Work instruction |
Your answer must be an exact copy of the listing below.

* * * * * * *

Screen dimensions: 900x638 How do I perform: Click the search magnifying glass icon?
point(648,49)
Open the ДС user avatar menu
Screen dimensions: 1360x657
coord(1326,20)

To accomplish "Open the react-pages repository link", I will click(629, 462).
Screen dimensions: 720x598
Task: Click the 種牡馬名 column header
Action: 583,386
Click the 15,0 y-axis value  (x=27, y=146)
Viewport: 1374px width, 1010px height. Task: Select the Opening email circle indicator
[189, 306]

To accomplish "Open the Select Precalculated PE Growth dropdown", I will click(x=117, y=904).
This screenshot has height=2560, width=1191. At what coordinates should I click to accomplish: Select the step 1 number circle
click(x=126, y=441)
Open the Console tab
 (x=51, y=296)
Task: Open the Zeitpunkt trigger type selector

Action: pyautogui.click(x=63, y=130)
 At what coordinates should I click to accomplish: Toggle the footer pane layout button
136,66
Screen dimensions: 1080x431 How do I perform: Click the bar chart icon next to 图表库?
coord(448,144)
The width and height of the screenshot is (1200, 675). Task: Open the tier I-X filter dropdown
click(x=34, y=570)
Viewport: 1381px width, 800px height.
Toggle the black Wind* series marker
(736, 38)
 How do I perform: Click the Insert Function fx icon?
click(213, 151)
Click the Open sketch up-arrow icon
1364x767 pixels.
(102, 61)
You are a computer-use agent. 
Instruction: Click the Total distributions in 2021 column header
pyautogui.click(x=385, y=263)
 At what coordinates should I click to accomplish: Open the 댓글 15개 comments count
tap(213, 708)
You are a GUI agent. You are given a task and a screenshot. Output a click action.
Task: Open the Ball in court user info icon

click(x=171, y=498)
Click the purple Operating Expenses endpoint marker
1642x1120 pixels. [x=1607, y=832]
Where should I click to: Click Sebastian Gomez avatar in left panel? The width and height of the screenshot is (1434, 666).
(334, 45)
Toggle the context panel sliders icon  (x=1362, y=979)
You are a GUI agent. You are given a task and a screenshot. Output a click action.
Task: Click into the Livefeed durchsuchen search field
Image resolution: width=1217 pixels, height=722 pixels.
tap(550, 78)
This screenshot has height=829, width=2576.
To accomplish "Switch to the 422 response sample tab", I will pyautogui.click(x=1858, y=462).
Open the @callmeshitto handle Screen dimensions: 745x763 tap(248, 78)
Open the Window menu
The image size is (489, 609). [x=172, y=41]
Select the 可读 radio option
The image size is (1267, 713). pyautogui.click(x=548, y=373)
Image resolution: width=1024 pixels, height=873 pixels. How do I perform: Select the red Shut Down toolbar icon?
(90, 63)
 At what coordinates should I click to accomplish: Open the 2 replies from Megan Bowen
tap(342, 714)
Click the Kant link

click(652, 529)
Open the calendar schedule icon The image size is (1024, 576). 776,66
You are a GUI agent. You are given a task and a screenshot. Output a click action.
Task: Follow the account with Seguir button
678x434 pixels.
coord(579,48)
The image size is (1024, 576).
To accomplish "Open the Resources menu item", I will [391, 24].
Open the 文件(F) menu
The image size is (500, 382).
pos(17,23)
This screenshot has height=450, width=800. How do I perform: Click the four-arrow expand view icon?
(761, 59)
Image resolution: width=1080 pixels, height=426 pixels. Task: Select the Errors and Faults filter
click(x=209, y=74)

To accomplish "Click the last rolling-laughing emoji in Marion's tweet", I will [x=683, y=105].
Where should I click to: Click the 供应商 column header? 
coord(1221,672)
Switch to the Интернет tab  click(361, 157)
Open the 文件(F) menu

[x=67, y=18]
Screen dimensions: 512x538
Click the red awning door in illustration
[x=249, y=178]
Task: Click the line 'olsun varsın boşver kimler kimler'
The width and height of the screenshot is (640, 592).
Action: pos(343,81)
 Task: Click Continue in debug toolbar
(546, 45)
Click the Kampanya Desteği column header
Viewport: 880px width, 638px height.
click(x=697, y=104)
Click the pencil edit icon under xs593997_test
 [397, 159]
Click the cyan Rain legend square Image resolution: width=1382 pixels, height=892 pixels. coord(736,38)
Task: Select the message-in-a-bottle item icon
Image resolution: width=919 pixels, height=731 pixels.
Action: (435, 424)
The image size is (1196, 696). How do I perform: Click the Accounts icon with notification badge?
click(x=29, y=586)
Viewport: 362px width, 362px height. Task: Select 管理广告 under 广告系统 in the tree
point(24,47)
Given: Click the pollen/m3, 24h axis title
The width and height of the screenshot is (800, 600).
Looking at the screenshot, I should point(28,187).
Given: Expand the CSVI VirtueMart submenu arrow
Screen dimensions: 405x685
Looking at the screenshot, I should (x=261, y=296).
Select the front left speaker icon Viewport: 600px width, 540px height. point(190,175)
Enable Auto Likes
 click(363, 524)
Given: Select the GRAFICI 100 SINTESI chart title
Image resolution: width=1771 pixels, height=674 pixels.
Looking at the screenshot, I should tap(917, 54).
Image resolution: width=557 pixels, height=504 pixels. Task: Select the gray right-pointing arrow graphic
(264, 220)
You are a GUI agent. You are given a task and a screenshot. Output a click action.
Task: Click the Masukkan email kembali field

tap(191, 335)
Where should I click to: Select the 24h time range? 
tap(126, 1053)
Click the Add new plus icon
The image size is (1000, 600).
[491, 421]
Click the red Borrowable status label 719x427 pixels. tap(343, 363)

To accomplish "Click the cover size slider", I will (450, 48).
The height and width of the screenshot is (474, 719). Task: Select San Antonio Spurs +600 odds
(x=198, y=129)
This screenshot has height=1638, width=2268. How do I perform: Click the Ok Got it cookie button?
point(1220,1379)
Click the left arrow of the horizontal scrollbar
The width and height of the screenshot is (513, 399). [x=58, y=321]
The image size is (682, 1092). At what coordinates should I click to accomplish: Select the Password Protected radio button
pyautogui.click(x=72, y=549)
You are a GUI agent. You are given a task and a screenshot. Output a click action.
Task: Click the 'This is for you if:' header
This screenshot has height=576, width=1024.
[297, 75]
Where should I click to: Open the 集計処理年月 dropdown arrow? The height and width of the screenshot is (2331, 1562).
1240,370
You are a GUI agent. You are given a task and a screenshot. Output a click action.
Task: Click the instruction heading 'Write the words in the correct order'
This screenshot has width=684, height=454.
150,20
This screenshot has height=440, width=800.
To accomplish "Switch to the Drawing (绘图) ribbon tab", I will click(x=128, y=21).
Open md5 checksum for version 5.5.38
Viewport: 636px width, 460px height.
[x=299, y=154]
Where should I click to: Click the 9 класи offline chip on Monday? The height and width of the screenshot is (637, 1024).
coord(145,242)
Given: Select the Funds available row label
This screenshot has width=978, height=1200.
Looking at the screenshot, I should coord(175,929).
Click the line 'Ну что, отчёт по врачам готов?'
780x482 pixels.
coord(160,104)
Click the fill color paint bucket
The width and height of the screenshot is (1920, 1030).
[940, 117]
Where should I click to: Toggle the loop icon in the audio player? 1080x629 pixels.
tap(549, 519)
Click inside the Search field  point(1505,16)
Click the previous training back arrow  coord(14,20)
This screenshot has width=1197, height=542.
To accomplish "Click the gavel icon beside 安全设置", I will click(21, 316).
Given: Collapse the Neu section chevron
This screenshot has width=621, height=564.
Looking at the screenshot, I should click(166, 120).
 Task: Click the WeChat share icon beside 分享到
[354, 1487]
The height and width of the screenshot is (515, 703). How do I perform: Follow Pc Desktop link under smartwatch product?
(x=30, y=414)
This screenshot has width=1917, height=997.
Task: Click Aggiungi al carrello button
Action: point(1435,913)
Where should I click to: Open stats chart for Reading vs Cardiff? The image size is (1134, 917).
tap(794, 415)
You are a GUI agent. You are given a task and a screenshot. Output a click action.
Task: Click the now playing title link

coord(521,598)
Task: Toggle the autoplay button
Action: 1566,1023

* * * * * * *

Task result |
Screen dimensions: 900x638 How do I perform: Click the search magnifying glass icon?
point(648,49)
Open the ДС user avatar menu
Screen dimensions: 1360x657
coord(1326,20)

To accomplish "Open the react-pages repository link", I will click(629, 462).
Screen dimensions: 720x598
Task: Click the 種牡馬名 column header
Action: 583,386
Click the 15,0 y-axis value  (x=27, y=146)
Viewport: 1374px width, 1010px height. Task: Select the Opening email circle indicator
[189, 306]

To accomplish "Open the Select Precalculated PE Growth dropdown", I will click(x=117, y=904).
This screenshot has height=2560, width=1191. At what coordinates should I click to accomplish: Select the step 1 number circle
click(x=126, y=441)
Open the Console tab
 (x=51, y=296)
Task: Open the Zeitpunkt trigger type selector

Action: pyautogui.click(x=63, y=130)
 At what coordinates should I click to accomplish: Toggle the footer pane layout button
136,66
Screen dimensions: 1080x431 How do I perform: Click the bar chart icon next to 图表库?
coord(448,144)
The width and height of the screenshot is (1200, 675). Task: Open the tier I-X filter dropdown
click(x=34, y=570)
Viewport: 1381px width, 800px height.
Toggle the black Wind* series marker
(736, 38)
 How do I perform: Click the Insert Function fx icon?
click(213, 151)
Click the Open sketch up-arrow icon
1364x767 pixels.
(102, 61)
You are a computer-use agent. 
Instruction: Click the Total distributions in 2021 column header
pyautogui.click(x=385, y=263)
 At what coordinates should I click to accomplish: Open the 댓글 15개 comments count
tap(213, 708)
You are a GUI agent. You are given a task and a screenshot. Output a click action.
Task: Open the Ball in court user info icon

click(x=171, y=498)
Click the purple Operating Expenses endpoint marker
1642x1120 pixels. [x=1607, y=832]
Where should I click to: Click Sebastian Gomez avatar in left panel? The width and height of the screenshot is (1434, 666).
(334, 45)
Toggle the context panel sliders icon  (x=1362, y=979)
You are a GUI agent. You are given a task and a screenshot. Output a click action.
Task: Click into the Livefeed durchsuchen search field
Image resolution: width=1217 pixels, height=722 pixels.
tap(550, 78)
This screenshot has height=829, width=2576.
To accomplish "Switch to the 422 response sample tab", I will pyautogui.click(x=1858, y=462).
Open the @callmeshitto handle Screen dimensions: 745x763 tap(248, 78)
Open the Window menu
The image size is (489, 609). [x=172, y=41]
Select the 可读 radio option
The image size is (1267, 713). pyautogui.click(x=548, y=373)
Image resolution: width=1024 pixels, height=873 pixels. How do I perform: Select the red Shut Down toolbar icon?
(90, 63)
 At what coordinates should I click to accomplish: Open the 2 replies from Megan Bowen
tap(342, 714)
Click the Kant link

click(652, 529)
Open the calendar schedule icon The image size is (1024, 576). 776,66
You are a GUI agent. You are given a task and a screenshot. Output a click action.
Task: Follow the account with Seguir button
678x434 pixels.
coord(579,48)
The image size is (1024, 576).
To accomplish "Open the Resources menu item", I will [391, 24].
Open the 文件(F) menu
The image size is (500, 382).
pos(17,23)
This screenshot has height=450, width=800. How do I perform: Click the four-arrow expand view icon?
(761, 59)
Image resolution: width=1080 pixels, height=426 pixels. Task: Select the Errors and Faults filter
click(x=209, y=74)

To accomplish "Click the last rolling-laughing emoji in Marion's tweet", I will [x=683, y=105].
Where should I click to: Click the 供应商 column header? 
coord(1221,672)
Switch to the Интернет tab  click(361, 157)
Open the 文件(F) menu

[x=67, y=18]
Screen dimensions: 512x538
Click the red awning door in illustration
[x=249, y=178]
Task: Click the line 'olsun varsın boşver kimler kimler'
The width and height of the screenshot is (640, 592).
Action: pos(343,81)
 Task: Click Continue in debug toolbar
(546, 45)
Click the Kampanya Desteği column header
Viewport: 880px width, 638px height.
click(x=697, y=104)
Click the pencil edit icon under xs593997_test
 [397, 159]
Click the cyan Rain legend square Image resolution: width=1382 pixels, height=892 pixels. coord(736,38)
Task: Select the message-in-a-bottle item icon
Image resolution: width=919 pixels, height=731 pixels.
Action: (435, 424)
The image size is (1196, 696). How do I perform: Click the Accounts icon with notification badge?
click(x=29, y=586)
Viewport: 362px width, 362px height. Task: Select 管理广告 under 广告系统 in the tree
point(24,47)
Given: Click the pollen/m3, 24h axis title
The width and height of the screenshot is (800, 600).
Looking at the screenshot, I should point(28,187).
Given: Expand the CSVI VirtueMart submenu arrow
Screen dimensions: 405x685
Looking at the screenshot, I should (x=261, y=296).
Select the front left speaker icon Viewport: 600px width, 540px height. point(190,175)
Enable Auto Likes
 click(363, 524)
Given: Select the GRAFICI 100 SINTESI chart title
Image resolution: width=1771 pixels, height=674 pixels.
Looking at the screenshot, I should tap(917, 54).
Image resolution: width=557 pixels, height=504 pixels. Task: Select the gray right-pointing arrow graphic
(264, 220)
You are a GUI agent. You are given a task and a screenshot. Output a click action.
Task: Click the Masukkan email kembali field

tap(191, 335)
Where should I click to: Select the 24h time range? 
tap(126, 1053)
Click the Add new plus icon
The image size is (1000, 600).
[491, 421]
Click the red Borrowable status label 719x427 pixels. tap(343, 363)

To accomplish "Click the cover size slider", I will (450, 48).
The height and width of the screenshot is (474, 719). Task: Select San Antonio Spurs +600 odds
(x=198, y=129)
This screenshot has height=1638, width=2268. How do I perform: Click the Ok Got it cookie button?
point(1220,1379)
Click the left arrow of the horizontal scrollbar
The width and height of the screenshot is (513, 399). [x=58, y=321]
The image size is (682, 1092). At what coordinates should I click to accomplish: Select the Password Protected radio button
pyautogui.click(x=72, y=549)
You are a GUI agent. You are given a task and a screenshot. Output a click action.
Task: Click the 'This is for you if:' header
This screenshot has height=576, width=1024.
[297, 75]
Where should I click to: Open the 集計処理年月 dropdown arrow? The height and width of the screenshot is (2331, 1562).
1240,370
You are a GUI agent. You are given a task and a screenshot. Output a click action.
Task: Click the instruction heading 'Write the words in the correct order'
This screenshot has width=684, height=454.
150,20
This screenshot has height=440, width=800.
To accomplish "Switch to the Drawing (绘图) ribbon tab", I will click(x=128, y=21).
Open md5 checksum for version 5.5.38
Viewport: 636px width, 460px height.
[x=299, y=154]
Where should I click to: Click the 9 класи offline chip on Monday? The height and width of the screenshot is (637, 1024).
coord(145,242)
Given: Select the Funds available row label
This screenshot has width=978, height=1200.
Looking at the screenshot, I should coord(175,929).
Click the line 'Ну что, отчёт по врачам готов?'
780x482 pixels.
coord(160,104)
Click the fill color paint bucket
The width and height of the screenshot is (1920, 1030).
[940, 117]
Where should I click to: Toggle the loop icon in the audio player? 1080x629 pixels.
tap(549, 519)
Click inside the Search field  point(1505,16)
Click the previous training back arrow  coord(14,20)
This screenshot has width=1197, height=542.
To accomplish "Click the gavel icon beside 安全设置", I will click(21, 316).
Given: Collapse the Neu section chevron
This screenshot has width=621, height=564.
Looking at the screenshot, I should click(166, 120).
 Task: Click the WeChat share icon beside 分享到
[354, 1487]
The height and width of the screenshot is (515, 703). How do I perform: Follow Pc Desktop link under smartwatch product?
(x=30, y=414)
This screenshot has width=1917, height=997.
Task: Click Aggiungi al carrello button
Action: point(1435,913)
Where should I click to: Open stats chart for Reading vs Cardiff? The image size is (1134, 917).
tap(794, 415)
You are a GUI agent. You are given a task and a screenshot. Output a click action.
Task: Click the now playing title link

coord(521,598)
Task: Toggle the autoplay button
Action: 1566,1023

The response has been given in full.